**Directions for this task**. Quote the lines verbatim, starting with the line that contains "Click the high" and going on through the line that contains "tap(237, 48)", both included.

>> BEGIN

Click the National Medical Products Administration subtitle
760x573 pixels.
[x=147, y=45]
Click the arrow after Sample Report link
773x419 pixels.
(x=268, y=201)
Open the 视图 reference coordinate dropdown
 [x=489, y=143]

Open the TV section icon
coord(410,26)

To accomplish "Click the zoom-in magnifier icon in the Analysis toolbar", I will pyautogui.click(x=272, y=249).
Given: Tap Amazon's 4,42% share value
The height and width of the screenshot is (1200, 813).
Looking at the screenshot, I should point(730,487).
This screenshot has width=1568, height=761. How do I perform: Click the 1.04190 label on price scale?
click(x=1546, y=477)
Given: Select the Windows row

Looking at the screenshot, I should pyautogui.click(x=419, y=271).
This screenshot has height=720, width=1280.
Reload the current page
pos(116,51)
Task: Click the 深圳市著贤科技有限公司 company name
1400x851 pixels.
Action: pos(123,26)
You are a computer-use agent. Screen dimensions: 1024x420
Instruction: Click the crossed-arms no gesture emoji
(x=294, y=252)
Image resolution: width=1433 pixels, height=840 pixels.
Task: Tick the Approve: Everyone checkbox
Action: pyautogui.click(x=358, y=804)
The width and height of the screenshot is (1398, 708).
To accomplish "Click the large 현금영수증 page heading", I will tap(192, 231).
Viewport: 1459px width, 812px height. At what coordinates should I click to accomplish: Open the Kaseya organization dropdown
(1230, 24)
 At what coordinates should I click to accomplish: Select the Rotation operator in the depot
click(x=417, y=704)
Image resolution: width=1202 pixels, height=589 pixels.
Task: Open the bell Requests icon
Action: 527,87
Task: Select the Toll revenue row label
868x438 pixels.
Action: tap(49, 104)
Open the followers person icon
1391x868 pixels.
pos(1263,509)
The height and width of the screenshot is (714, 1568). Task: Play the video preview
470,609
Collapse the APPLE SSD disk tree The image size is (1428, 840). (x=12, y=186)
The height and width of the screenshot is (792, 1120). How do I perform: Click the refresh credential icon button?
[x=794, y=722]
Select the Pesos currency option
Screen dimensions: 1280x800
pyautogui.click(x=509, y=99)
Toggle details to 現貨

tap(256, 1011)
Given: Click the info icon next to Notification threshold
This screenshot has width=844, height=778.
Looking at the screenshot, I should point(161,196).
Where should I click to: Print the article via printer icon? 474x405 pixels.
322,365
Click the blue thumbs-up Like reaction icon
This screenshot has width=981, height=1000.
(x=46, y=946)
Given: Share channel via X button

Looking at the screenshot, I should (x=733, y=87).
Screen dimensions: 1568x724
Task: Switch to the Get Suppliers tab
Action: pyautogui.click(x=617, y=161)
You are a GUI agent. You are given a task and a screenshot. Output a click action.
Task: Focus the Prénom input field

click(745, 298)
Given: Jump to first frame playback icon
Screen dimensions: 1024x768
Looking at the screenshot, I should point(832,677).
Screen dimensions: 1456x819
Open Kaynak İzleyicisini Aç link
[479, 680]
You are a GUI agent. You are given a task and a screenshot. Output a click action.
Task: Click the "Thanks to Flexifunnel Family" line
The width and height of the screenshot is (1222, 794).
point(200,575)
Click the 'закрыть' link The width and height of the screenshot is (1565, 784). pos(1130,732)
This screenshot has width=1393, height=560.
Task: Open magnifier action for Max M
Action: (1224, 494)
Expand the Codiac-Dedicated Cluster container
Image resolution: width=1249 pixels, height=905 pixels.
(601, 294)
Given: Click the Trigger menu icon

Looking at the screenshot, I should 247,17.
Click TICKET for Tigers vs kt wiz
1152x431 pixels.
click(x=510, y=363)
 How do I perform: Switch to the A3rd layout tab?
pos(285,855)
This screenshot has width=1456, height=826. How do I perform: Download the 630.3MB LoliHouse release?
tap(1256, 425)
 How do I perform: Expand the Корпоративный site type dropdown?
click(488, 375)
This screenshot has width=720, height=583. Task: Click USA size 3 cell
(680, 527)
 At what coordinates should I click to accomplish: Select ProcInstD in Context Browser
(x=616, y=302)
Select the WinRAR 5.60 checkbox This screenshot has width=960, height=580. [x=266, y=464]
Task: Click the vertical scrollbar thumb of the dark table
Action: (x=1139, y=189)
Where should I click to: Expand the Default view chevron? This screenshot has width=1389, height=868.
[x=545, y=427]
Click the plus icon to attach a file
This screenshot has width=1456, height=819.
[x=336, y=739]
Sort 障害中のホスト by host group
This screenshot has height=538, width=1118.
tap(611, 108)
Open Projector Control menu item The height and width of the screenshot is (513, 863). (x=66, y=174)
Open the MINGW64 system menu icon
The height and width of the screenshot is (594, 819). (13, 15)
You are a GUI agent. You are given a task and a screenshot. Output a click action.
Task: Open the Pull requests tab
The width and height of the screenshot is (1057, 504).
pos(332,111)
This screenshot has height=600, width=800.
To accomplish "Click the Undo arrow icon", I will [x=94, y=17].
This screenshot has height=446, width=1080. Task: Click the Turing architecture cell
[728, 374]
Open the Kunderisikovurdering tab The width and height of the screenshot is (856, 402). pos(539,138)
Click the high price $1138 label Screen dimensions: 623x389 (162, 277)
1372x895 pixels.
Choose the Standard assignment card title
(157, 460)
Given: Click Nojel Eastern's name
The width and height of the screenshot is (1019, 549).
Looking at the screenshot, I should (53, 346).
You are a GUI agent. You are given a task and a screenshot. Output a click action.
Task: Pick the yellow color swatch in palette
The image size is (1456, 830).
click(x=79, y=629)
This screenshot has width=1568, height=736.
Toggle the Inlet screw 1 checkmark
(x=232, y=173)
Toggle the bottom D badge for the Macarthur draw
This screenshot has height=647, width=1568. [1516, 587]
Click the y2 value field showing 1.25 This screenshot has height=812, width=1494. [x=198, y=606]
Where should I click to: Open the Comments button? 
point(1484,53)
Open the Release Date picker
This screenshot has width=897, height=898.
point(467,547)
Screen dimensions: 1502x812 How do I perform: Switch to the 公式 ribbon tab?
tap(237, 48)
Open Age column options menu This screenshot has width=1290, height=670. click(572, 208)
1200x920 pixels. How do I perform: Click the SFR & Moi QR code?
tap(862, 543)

>> END

**Finished answer**.
Click the high price $1138 label Screen dimensions: 623x389 (162, 277)
1372x895 pixels.
Choose the Standard assignment card title
(157, 460)
Given: Click Nojel Eastern's name
The width and height of the screenshot is (1019, 549).
Looking at the screenshot, I should (53, 346).
You are a GUI agent. You are given a task and a screenshot. Output a click action.
Task: Pick the yellow color swatch in palette
The image size is (1456, 830).
click(x=79, y=629)
This screenshot has width=1568, height=736.
Toggle the Inlet screw 1 checkmark
(x=232, y=173)
Toggle the bottom D badge for the Macarthur draw
This screenshot has height=647, width=1568. [1516, 587]
Click the y2 value field showing 1.25 This screenshot has height=812, width=1494. [x=198, y=606]
Where should I click to: Open the Comments button? 
point(1484,53)
Open the Release Date picker
This screenshot has width=897, height=898.
point(467,547)
Screen dimensions: 1502x812 How do I perform: Switch to the 公式 ribbon tab?
tap(237, 48)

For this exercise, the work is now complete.